A careful history can assist nurses in assessing clients' past exposure to and present symptoms of TB. Because this often can be difficult to obtain from elderly clients, it is important to include their families. Tuberculosis can be very frightening to older adults, and it is important to allay their fears and correct their misconceptions to get accurate information. The language needs to be kept very simple and in terms the client can understand. Often it is not possible to get an accurate history, and exposure can only be assessed by the purified protein derivative.

Education is extremely important for not only the elderly TB client but also their family. Many of the current older adults grew up at a time when TB carried a stigma, and many people were sent away to sanitariums for long periods. They may fear they can infect their family and friends and thus will avoid contact with people. These misconceptions need to be corrected and the client reassured (Eliopoulos, 1993). Some restrictions may be necessary, but these can done in the home. The client must also be taught the proper use of a tissue when sneezing and coughing, as well as proper disposal of the tissue.

Education is also important for proper administration of medication. The clients' cognitive and physical abilities to take the medication must be assessed carefully. Nurses can devise ways to help the client remember to take the medication. The medication could be placed by the toothbrush or in multiday pill boxes by a family member. The client and the family must be taught the side effects of the medication and be constantly on the alert for them. They must be told what to do if these side effects occur. It is also important to be consistent and to monitor medication administration.

The safe administration of the medication should be of prime concern for nurses. Liver and renal function tests and blood counts should be performed before the medication is begun and at regular intervals as prescribed. Drug interactions and side effects should be monitored carefully on a continuing basis by talking to clients and their families.

Nurses must be on the alert for the symptoms of TB in the elderly and consider it as a diagnosis when elderly clients complain of night sweats, cough, anorexia, weight loss, or fever. Histories from clients and their families should be recorded to assess for past exposure to TB, and proper testing for TB should be initiated.

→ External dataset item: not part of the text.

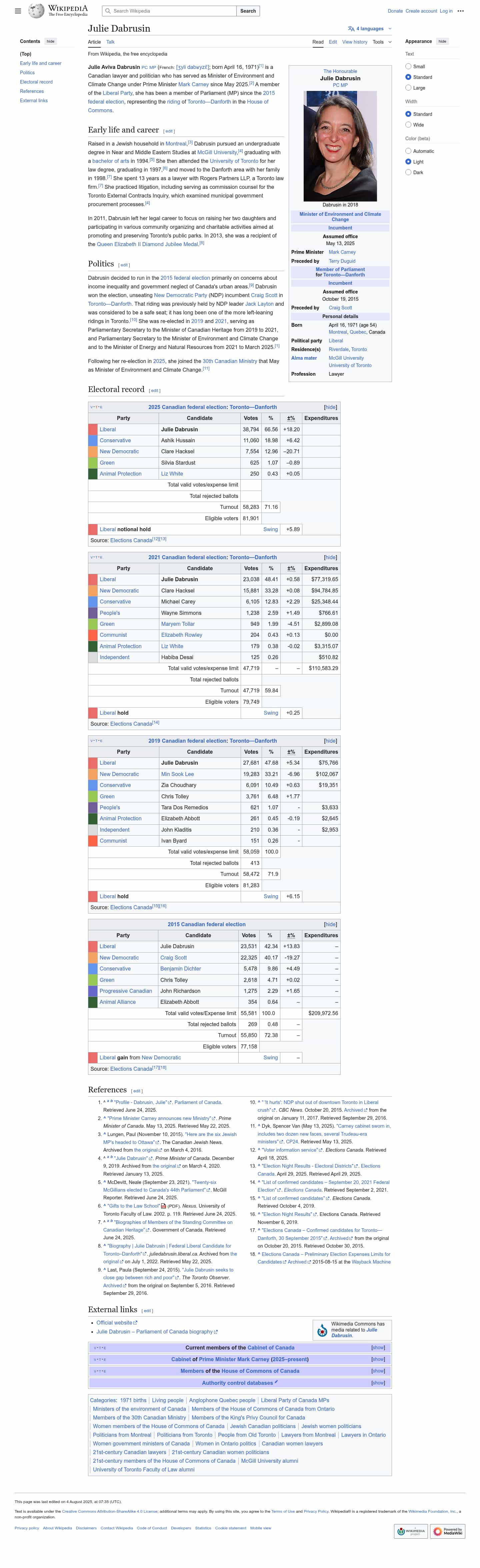Open the main menu hamburger icon

point(18,11)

In long-term care facilities, nurses are critical to identifying and controlling TB. Through careful monitoring of all residents for TB, it can be contained before it spreads in the facility. Nurses can monitor for universal precautions and teach both residents and staff the proper use and disposal of tissues for sneezing and coughing, as well as proper hand washing. When residents are isolated, nurses can teach them about the reasons for isolation, check that the rooms are properly ventilated for use with TB clients, and stress the importance of compliance to residents and their families (Hopkins & Schoener, 1996).

Tuberculosis is still with us today. There was an increase in the number of TB cases from 1985 to 1992, but currently the numbers are decreasing. Nurses working with the elderly can be instrumental in ensuring this downward trend continues. Because many of elderly clients were exposed as children and young adults, they can be reservoirs of the bacillus. Health care providers must be alert to recognize the symptoms of TB in these clients and consider TB as a possibility. Nurses can also be instrumental in ensuring compliance with a long medical treatment regimen by continuous teaching, supportive understanding, and constant alertness to possible problems.